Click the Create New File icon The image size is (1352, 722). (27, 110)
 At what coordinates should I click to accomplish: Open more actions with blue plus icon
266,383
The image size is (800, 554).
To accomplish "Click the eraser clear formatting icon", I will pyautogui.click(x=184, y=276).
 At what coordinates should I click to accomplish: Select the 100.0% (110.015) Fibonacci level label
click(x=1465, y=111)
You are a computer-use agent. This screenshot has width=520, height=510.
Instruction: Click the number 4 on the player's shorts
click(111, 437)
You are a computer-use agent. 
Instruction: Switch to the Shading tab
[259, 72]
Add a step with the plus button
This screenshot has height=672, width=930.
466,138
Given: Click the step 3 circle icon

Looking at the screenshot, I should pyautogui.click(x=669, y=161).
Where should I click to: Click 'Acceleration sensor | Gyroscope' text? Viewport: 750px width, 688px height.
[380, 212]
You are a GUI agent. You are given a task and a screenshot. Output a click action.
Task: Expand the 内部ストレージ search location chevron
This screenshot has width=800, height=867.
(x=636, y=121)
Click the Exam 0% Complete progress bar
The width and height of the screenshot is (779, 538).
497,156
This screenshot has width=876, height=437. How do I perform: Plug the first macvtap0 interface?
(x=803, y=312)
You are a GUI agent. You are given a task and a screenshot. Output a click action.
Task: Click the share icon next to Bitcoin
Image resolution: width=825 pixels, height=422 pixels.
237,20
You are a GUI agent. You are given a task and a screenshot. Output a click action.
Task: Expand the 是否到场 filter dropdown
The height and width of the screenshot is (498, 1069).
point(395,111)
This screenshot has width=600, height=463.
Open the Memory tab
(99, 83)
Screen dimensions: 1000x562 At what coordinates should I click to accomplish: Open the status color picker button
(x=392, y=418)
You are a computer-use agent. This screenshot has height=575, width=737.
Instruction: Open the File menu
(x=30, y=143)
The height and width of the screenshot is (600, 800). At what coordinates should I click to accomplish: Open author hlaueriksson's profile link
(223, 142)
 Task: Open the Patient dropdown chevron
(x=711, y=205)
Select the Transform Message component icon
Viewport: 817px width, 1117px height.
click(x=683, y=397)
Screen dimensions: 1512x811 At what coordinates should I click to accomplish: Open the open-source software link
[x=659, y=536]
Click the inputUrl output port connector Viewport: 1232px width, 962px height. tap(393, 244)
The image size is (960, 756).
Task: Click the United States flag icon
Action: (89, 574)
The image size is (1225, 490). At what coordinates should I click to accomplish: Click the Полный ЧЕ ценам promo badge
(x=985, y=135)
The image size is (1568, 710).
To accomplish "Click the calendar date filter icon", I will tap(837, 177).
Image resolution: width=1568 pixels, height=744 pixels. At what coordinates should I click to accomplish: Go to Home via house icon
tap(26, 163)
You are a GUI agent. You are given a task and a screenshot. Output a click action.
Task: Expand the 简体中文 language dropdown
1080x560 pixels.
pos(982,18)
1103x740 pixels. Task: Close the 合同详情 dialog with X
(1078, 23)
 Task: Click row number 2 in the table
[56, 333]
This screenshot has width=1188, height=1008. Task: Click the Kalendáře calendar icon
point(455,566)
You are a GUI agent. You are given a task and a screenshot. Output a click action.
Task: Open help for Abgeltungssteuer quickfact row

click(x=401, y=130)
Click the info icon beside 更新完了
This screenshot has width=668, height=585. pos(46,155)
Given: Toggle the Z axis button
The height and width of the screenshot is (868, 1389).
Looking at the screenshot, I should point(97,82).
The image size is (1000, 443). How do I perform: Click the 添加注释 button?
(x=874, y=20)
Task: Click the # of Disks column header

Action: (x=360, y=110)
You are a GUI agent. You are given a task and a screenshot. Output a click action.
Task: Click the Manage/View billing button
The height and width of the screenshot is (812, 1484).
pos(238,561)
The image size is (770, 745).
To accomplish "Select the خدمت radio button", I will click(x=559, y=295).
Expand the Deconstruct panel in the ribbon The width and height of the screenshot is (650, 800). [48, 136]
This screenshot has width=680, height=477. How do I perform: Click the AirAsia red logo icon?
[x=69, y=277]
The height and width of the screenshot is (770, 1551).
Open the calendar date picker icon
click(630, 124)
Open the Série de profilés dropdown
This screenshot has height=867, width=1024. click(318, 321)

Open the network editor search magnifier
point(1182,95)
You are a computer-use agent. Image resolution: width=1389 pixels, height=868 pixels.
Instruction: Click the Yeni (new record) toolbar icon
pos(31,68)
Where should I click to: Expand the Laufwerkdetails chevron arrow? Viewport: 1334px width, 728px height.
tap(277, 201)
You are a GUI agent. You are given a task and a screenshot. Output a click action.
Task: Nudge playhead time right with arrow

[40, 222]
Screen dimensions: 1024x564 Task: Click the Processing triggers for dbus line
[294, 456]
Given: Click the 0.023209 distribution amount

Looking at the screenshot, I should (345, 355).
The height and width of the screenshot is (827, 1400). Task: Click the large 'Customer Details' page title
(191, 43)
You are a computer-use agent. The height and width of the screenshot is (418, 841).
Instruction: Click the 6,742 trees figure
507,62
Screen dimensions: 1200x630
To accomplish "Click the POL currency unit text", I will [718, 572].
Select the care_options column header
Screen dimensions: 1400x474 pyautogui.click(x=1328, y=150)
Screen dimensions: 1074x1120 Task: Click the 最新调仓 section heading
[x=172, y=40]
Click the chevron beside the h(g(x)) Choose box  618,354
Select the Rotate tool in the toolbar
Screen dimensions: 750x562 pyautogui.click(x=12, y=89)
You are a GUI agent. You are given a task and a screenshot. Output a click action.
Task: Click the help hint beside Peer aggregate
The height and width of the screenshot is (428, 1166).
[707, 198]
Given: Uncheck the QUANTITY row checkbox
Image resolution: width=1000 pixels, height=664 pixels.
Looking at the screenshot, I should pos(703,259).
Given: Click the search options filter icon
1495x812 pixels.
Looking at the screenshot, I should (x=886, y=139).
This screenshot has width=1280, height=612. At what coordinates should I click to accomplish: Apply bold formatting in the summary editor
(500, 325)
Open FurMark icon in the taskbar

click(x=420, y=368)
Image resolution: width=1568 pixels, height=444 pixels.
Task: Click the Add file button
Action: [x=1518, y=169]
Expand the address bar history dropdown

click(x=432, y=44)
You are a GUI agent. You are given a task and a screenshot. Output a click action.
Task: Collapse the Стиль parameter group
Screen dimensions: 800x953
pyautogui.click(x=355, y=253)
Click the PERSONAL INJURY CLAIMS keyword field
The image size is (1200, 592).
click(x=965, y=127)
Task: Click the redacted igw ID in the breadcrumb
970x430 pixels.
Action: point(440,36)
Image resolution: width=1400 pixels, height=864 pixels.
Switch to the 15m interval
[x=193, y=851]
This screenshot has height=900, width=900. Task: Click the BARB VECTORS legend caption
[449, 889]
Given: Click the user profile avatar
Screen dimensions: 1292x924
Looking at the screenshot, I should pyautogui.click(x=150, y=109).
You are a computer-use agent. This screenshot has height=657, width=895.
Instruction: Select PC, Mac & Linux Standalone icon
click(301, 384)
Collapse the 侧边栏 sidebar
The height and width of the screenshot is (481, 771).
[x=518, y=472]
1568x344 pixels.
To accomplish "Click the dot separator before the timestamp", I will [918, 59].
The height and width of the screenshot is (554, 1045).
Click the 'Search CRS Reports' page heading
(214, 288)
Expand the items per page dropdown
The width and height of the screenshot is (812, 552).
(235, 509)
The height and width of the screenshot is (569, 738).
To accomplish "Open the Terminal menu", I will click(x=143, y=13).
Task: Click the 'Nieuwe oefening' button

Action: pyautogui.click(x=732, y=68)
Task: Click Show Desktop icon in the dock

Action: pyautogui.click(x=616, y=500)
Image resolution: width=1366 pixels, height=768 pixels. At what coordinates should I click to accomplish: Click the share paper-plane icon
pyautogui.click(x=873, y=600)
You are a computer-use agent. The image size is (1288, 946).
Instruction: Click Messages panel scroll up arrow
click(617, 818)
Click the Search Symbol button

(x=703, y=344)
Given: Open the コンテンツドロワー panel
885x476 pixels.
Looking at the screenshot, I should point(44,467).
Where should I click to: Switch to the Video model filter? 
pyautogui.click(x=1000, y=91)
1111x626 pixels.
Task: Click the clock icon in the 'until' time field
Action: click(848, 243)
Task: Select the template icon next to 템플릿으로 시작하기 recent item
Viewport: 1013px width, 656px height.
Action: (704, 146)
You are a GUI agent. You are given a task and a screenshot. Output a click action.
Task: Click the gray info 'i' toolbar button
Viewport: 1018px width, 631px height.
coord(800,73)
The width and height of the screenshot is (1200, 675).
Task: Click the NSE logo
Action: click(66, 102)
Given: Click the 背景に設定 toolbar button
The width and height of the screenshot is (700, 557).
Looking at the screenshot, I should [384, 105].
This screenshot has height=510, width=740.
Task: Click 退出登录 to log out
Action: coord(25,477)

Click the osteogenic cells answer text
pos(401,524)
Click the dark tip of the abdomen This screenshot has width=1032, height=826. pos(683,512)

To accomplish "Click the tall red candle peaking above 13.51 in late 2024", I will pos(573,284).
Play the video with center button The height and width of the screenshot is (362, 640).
——
### ACTIVITY
Copy all lines from the listing that contain "next".

### TASK RESPONSE
Task: Click the share icon next to Bitcoin
Task: Select the template icon next to 템플릿으로 시작하기 recent item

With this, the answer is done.